**ABOUT THIS EXERCISE**
Spot each line in the data below containing "arrow" and copy it.

**RECORDS SHOWN**
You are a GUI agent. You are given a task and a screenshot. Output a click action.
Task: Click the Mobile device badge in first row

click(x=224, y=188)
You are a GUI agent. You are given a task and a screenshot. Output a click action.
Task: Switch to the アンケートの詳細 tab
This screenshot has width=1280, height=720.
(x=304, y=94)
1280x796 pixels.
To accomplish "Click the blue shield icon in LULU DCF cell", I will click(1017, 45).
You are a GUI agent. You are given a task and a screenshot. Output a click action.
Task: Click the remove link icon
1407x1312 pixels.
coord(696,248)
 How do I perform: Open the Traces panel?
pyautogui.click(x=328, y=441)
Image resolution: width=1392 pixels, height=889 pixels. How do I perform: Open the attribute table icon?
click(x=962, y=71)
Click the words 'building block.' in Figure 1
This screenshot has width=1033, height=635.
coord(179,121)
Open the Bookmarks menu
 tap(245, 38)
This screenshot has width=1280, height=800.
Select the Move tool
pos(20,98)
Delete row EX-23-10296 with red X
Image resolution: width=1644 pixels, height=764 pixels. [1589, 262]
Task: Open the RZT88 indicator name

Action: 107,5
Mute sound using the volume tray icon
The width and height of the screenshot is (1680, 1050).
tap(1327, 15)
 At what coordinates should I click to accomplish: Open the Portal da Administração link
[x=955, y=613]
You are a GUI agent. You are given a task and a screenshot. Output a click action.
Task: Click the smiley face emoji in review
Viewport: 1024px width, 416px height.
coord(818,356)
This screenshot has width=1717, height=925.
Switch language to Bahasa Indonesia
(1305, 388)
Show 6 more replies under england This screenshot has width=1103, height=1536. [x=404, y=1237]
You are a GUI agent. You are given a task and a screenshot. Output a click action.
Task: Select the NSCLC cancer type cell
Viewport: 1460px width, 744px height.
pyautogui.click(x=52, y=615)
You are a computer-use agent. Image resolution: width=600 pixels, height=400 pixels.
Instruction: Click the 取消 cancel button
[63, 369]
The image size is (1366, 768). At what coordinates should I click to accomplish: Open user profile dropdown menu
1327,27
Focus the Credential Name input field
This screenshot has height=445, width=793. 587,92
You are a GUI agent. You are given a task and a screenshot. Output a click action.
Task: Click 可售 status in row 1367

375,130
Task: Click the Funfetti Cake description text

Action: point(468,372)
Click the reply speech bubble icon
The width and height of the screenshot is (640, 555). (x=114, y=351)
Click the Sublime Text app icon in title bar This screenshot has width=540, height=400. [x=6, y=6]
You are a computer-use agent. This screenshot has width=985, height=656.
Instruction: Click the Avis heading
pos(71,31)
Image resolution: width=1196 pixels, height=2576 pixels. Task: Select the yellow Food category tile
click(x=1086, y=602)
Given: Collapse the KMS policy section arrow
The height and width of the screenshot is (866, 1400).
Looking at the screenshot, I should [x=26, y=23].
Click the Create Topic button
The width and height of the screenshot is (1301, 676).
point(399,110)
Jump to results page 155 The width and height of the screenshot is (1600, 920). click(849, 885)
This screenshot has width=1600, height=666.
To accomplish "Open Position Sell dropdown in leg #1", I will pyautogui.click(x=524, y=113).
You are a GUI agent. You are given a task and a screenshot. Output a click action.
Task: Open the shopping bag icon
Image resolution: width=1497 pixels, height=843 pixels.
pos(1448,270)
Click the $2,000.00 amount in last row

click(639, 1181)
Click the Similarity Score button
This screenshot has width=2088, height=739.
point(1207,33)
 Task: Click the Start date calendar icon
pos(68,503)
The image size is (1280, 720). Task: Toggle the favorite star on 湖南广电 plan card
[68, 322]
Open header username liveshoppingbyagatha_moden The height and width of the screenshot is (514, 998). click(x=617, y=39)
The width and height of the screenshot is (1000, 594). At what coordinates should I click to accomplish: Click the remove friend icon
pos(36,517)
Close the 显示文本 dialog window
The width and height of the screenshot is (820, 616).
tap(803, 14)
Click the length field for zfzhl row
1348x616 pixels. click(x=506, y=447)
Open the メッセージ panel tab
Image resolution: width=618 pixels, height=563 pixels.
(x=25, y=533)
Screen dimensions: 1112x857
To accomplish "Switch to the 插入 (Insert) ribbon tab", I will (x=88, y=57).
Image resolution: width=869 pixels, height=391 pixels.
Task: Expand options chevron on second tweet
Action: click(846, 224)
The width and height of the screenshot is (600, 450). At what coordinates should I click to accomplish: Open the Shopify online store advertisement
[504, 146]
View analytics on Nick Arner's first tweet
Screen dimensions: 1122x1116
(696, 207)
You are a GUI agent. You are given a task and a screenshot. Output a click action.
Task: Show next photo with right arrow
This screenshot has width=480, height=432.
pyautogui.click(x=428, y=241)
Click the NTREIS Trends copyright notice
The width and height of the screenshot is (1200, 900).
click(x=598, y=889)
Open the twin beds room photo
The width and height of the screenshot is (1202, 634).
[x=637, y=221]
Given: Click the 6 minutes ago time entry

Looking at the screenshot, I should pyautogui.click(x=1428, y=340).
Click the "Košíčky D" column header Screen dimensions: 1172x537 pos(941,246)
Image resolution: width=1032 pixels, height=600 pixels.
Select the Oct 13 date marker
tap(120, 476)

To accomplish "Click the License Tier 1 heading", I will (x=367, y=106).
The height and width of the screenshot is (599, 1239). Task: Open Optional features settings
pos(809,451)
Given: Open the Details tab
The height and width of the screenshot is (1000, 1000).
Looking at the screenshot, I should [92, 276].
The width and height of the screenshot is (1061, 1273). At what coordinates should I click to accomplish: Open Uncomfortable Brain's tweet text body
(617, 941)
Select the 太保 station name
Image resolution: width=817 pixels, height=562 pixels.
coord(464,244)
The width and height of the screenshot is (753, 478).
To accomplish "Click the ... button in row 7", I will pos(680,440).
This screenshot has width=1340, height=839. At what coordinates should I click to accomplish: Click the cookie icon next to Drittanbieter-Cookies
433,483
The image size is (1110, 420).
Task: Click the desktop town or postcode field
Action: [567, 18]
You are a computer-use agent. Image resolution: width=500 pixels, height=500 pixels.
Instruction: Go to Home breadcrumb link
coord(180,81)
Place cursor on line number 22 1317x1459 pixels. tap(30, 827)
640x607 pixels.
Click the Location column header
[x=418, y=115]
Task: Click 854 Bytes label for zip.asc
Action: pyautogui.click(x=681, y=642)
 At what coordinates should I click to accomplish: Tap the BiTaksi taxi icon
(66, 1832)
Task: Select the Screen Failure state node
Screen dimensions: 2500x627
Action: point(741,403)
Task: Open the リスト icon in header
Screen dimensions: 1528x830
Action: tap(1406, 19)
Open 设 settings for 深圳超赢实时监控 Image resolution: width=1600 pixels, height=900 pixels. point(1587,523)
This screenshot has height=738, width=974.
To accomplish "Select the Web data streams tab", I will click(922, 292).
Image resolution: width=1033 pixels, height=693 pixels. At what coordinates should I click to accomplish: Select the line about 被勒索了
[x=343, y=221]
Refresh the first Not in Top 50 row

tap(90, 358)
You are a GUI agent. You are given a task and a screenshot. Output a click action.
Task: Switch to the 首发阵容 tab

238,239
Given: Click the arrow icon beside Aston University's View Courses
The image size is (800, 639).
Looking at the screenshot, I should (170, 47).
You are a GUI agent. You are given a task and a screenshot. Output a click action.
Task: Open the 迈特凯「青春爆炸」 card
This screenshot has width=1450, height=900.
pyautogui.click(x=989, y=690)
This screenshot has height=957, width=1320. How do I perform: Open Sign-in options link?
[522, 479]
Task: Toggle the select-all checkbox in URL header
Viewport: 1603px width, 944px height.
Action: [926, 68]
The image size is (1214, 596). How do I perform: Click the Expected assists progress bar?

**RESPONSE TO THE EXERCISE**
Given: Collapse the KMS policy section arrow
Task: Show next photo with right arrow
Given: Click the arrow icon beside Aston University's View Courses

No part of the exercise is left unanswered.